TASK TO CARRY OUT:
Write out the material below verbatim, line by line, and leave out the pictures.

■ ■ ■ ■ ■

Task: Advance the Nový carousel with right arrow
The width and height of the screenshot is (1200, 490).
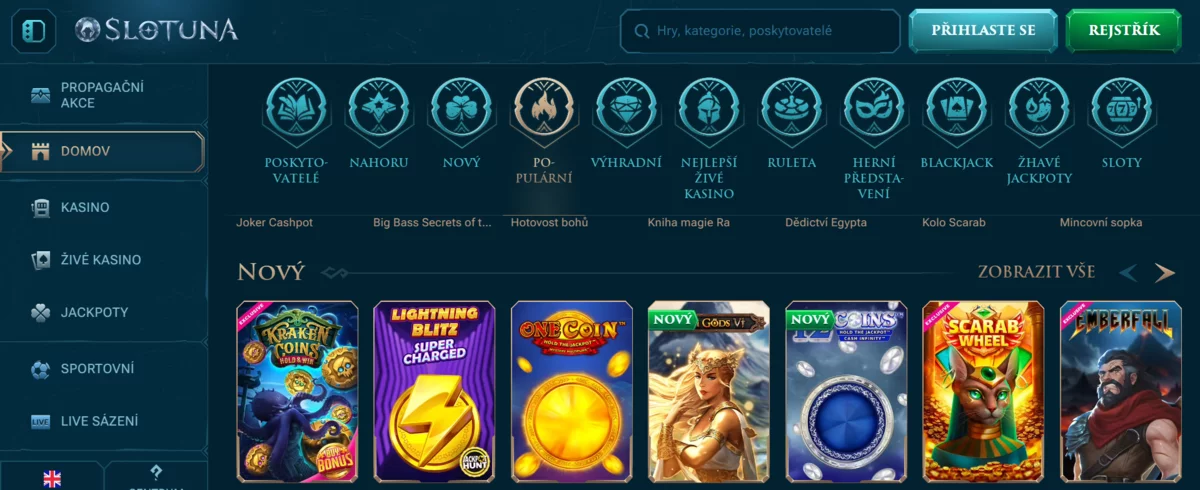Action: pos(1164,273)
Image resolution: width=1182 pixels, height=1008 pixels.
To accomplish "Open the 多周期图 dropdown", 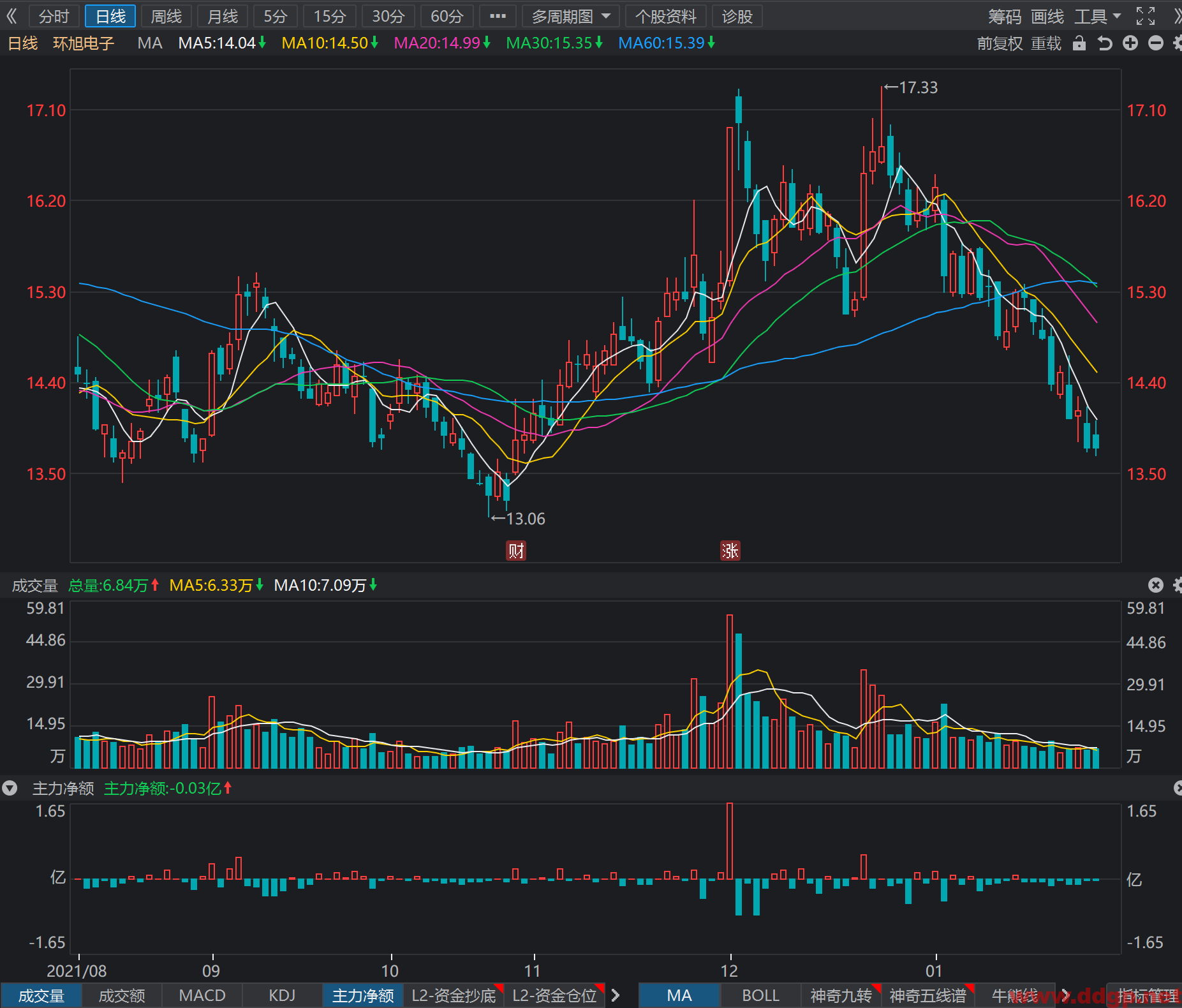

■ ■ ■ ■ ■

OUTPUT BELOW:
Task: Advance the Nový carousel with right arrow
The width and height of the screenshot is (1200, 490).
Action: pos(1164,273)
Image resolution: width=1182 pixels, height=1008 pixels.
To accomplish "Open the 多周期图 dropdown", 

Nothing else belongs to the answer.